* _Reading text_
We haven't been good about going back and marking RFDs as implemented, and it's helpful when looking at old designs to know if they ever made their way into the product.
7.1 KiB
RFD 109: Opsgenie Integration
Required approvers
Engineering: @r0mant, @marcoandredinis, @hugoShaka Product: @klizhentas, @xinding33 Security: @reedloden, @jentfoo
What
This RFD proposes a plugin that allows Teleport to integrate with Opsgenie, allowing access requests to show up as alerts in Opsgenie. This plugin will differ from existing plugins by being part of the Teleport binary directly. Doing so by creating a new Teleport service 'plugin_service' with the opsgenie plugin (and any future ones) being configurable resources. This will allow the plugins to be run either by themselves or alongside other Teleport services.
Scope
The plugin will be able to run standalone or alongside other services as part of the new plugin_service. The plugin will support auto-approval similar to PagerDuty plugin.
Success criteria
Plugin service
The creation of a Teleport service where plugins can be created as configurable resources similar to the existing 'app_service' and 'db_service'.
Plugins managed through this service should have the ability to be enabled and disabled dynamically via 'tctl'.
Opsgenie plugin
Users are able to configure teleport to automatically create alerts in Opsgenie from access requests. Alerts were chosen over incidents in Opsgenie as incidents are intended to be used for high priority alerts that indicate a service interruption. Users are also able to configure auto approval flows to be met under certain conditions. E.g when a requester is on-call.
Configuration UX
The plugin service will be configured using the existing Teleport YAML file in a section called 'plugin_service'.
plugin_service:
enabled: true
plugins:
- "type": "opsgenie"
- "type": "pagerduty"
opsgenie:
api_key: "path/to/key.txt" # Path to a file containing the Opsgenie API key
This example would only match plugin resources with the the labels 'type:opsgenie', or 'type:slack'.
The Opsgenie plugin (and any others created) can then be configured using resources. Example plugin.yaml for Opsgenie that would match with this.
kind: plugin
metadata:
name: opsgenie-plugin
labels:
type: opsgenie
spec:
opsgenie:
addr: "example.app.opsgenie.com" # Address of Opsgenie
priority: "2" # Priority to create Opsgenie alerts with
alert_tags: ["example-tag"] # List of tags to be added to alerts created in Opsgenie
default_schedules: ["schedule1"] # Default on-call schedules to check if none are provided in the access request annotations
Given the above example teleport.yaml the following plugin resource will not match.
kind: plugin
metadata:
name: slack-plugin
labels:
type: slack
spec:
slack:
addr: "example.slack.com"
The logging configuration will be shared with the main Teleport process.
Getting an Opsgenie API key
In the Opsgenie web UI go to Settings -> App settings -> API key management. Create key with Read, Create and Update access.
Executing
The plugin will be started using a command of the form given the appropriate 'plugin_service' is enabled in the config.

* _Data to process_
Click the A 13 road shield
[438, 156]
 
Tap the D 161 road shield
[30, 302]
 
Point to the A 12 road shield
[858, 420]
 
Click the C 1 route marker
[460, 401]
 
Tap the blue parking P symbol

* _Exercise tasks_
**A.** In the Opsgenie plugin design, what access should a newly created Opsgenie API key have?
**B.** Show every line of the rows that contains the word "road". Case counts.

* _Responses per task_
**A.** Read, Create and Update access.

**B.**
Click the A 13 road shield
Tap the D 161 road shield
Point to the A 12 road shield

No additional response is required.